## PROBLEM TO WORK ON
Reproduce all records exactly.
[[ DATA EXTRACT open ]]
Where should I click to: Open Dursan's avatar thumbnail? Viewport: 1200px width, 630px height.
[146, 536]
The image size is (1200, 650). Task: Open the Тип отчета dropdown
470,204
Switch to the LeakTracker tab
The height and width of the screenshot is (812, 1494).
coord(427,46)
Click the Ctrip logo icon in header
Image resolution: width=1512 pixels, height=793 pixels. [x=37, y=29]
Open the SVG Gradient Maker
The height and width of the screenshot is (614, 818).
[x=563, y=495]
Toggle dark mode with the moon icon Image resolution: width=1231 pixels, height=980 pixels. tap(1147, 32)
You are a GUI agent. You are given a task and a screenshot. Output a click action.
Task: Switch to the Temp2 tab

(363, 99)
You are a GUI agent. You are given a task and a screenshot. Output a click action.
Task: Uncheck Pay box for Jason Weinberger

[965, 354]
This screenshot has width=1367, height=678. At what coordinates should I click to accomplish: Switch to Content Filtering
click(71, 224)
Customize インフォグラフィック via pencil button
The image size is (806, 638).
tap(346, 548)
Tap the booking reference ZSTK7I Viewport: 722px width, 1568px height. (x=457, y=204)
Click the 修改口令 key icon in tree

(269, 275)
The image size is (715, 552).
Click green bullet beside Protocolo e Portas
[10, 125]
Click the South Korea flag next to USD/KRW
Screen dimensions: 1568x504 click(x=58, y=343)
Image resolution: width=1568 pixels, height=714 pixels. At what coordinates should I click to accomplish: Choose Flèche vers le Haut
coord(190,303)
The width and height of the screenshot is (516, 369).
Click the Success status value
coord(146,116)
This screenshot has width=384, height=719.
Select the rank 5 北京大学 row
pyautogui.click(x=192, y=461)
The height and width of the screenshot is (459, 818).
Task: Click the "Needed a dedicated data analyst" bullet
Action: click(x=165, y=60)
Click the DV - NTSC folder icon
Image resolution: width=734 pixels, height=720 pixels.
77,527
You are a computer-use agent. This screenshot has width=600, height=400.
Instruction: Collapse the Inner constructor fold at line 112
[[ DATA EXTRACT closed ]]
## ANSWER SPACE
Where should I click to: Open Dursan's avatar thumbnail? Viewport: 1200px width, 630px height.
[146, 536]
The image size is (1200, 650). Task: Open the Тип отчета dropdown
470,204
Switch to the LeakTracker tab
The height and width of the screenshot is (812, 1494).
coord(427,46)
Click the Ctrip logo icon in header
Image resolution: width=1512 pixels, height=793 pixels. [x=37, y=29]
Open the SVG Gradient Maker
The height and width of the screenshot is (614, 818).
[x=563, y=495]
Toggle dark mode with the moon icon Image resolution: width=1231 pixels, height=980 pixels. tap(1147, 32)
You are a GUI agent. You are given a task and a screenshot. Output a click action.
Task: Switch to the Temp2 tab

(363, 99)
You are a GUI agent. You are given a task and a screenshot. Output a click action.
Task: Uncheck Pay box for Jason Weinberger

[965, 354]
This screenshot has width=1367, height=678. At what coordinates should I click to accomplish: Switch to Content Filtering
click(71, 224)
Customize インフォグラフィック via pencil button
The image size is (806, 638).
tap(346, 548)
Tap the booking reference ZSTK7I Viewport: 722px width, 1568px height. (x=457, y=204)
Click the 修改口令 key icon in tree

(269, 275)
The image size is (715, 552).
Click green bullet beside Protocolo e Portas
[10, 125]
Click the South Korea flag next to USD/KRW
Screen dimensions: 1568x504 click(x=58, y=343)
Image resolution: width=1568 pixels, height=714 pixels. At what coordinates should I click to accomplish: Choose Flèche vers le Haut
coord(190,303)
The width and height of the screenshot is (516, 369).
Click the Success status value
coord(146,116)
This screenshot has width=384, height=719.
Select the rank 5 北京大学 row
pyautogui.click(x=192, y=461)
The height and width of the screenshot is (459, 818).
Task: Click the "Needed a dedicated data analyst" bullet
Action: click(x=165, y=60)
Click the DV - NTSC folder icon
Image resolution: width=734 pixels, height=720 pixels.
77,527
You are a computer-use agent. This screenshot has width=600, height=400.
Instruction: Collapse the Inner constructor fold at line 112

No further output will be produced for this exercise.